Just one example, numbers of blue whales in the southern hemisphere have declined by 99 per cent during the last century from a third of a million a 100 years ago to around just a thousand today. 

At the same time, the human population has skyrocketed from 1.6 billion in 1900 to more than seven billion and is expected to reach nine billion by 2050. Back on dry land let’s look at our biggest land mammal, the elephant.

These animals are Guinness Book of Records shitters. A full grown elephant will produce a steaming 33lb (15kg) pile eight to 10 times a day. However 90 per cent of our elephants have been slaughtered in the last century.
 
In reality it is the huge decrease in smaller animals, rather than the big beasts, that has led to the massive decrease in nutrients from droppings.

Birds too produce a lot of shit and they are also good at distributing it particularly on my black car. Seabirds have, over the years, built vast mountains of what is called guano. A huge industry developed excavating these nitrogen, phosphate and potassium-rich deposits for use as agricultural fertilisers and explosives.  
 
Now let’s look at what you, I and the rapidly increasing world human population are doing. Calculating the global amount of human shit is difficult. 

Individual humans make different amounts depending on their sex, body size, diets, frequency of bowel movements, health and other factors. Most studies estimate each of us produce three to eight ounces (200g) a day, more if you eat lots of fibre. 

Between a half and three quarters of what you and I produce is just water and the rest is about a third bacteria. These bacteria are normally in our intestines where they digest food and help us in many other ways. The rest is fat, inorganic matter and a bit of protein. 

The rough average per person per day is five ounces (150 gm) made up of about 1.25 ounces (35g) of solid matter and 3.75 ounces (100g) water.

Some years ago I was invited to South Africa just after Mandela had established his Rainbow Nation. They invited me to advise them on developing camping and caravanning sites – my specialist subject. 

From what was happening in the townships they already knew a great deal about temporary and manufactured housing. They showed me how they calculated populations in those townships. Surveys and censuses were unreliable among the many immigrants from other parts of Africa. 

However by monitoring the amount of sewage they could get remarkably accurate population figures. The method would often indicate that populations were a fifth to a quarter larger than the number of people who said they lived there. 

Unlike in South Africa 14 per cent of humans – more than a billion of us – have no sanitary facilities at all and do our business in the open. This is mainly in India, Indonesia, China, Ethiopia, Pakistan, Nigeria, Sudan, Nepal, Brazil, Niger and Bangladesh.  In these countries pigs, dogs and other scavengers eat human shit. What the pigs and dogs leave is dealt with by flies and maggots. 

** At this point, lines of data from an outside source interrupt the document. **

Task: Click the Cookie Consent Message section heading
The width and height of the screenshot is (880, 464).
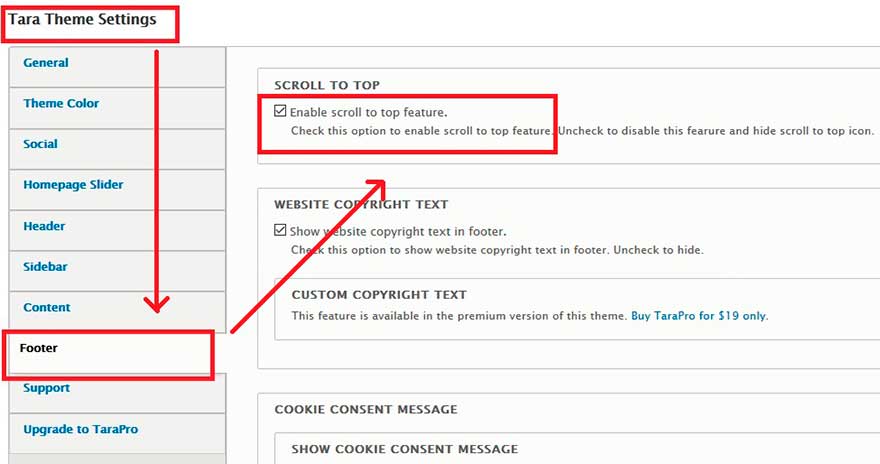Action: click(x=366, y=410)
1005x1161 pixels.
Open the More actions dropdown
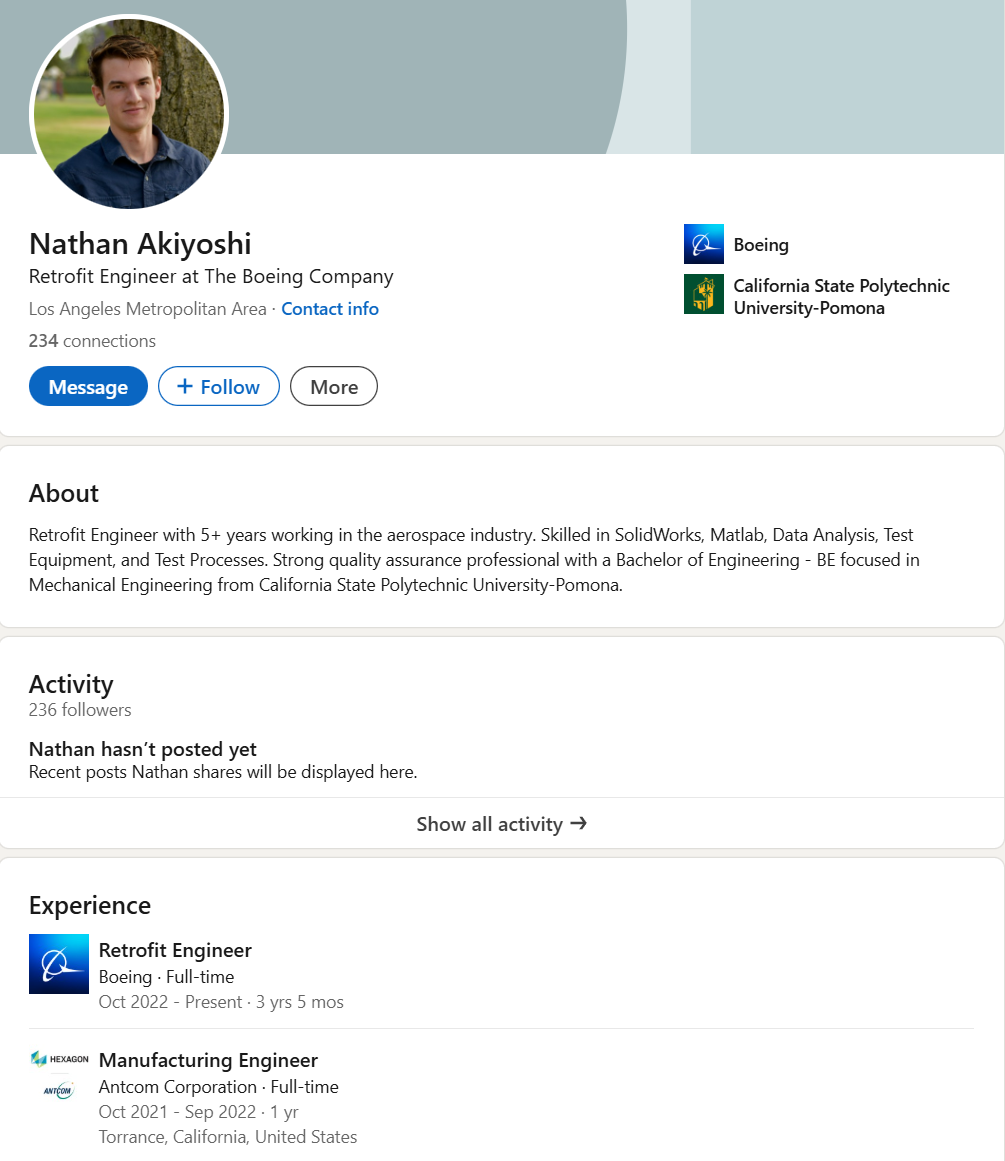coord(333,386)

Worldwide another 11 per cent of people have pit toilets but no flush. Another 11 per cent share sanitary facilities with two or more families, or use public facilities but do not have toilets at home. Finally 64 per cent have flush toilets with piped sewage to septic tank or town mains.  

The proportion of the world population using proper sanitation increased from half in 1990 to 64 per cent in 2012 but two-and-a-half billion people still lack such facilities.

The normal solution for improved sanitation has been flush toilets piped to sewers that connect to a sewage treatment plant. Often we just pump the results into rivers or the sea.

Improved sanitation reduces the spread of faecal-borne disease. It keeps sewage and clean water apart. However it does not necessarily help much with adding nutrients to the environment. 

Some affluent people concerned about saving water are installing dry composting toilets. These treat human waste by a biological process that uses bacteria and fungi to turn human shit into something like garden compost. They use no water but these toilets do not destroy all pathogens. Also unless operated correctly, which isn’t easy, they can be smelly. I have no doubt that composting toilets will improve and become more popular. 

I could write a great deal more on this most interesting subject but unfortunately I haven’t got time.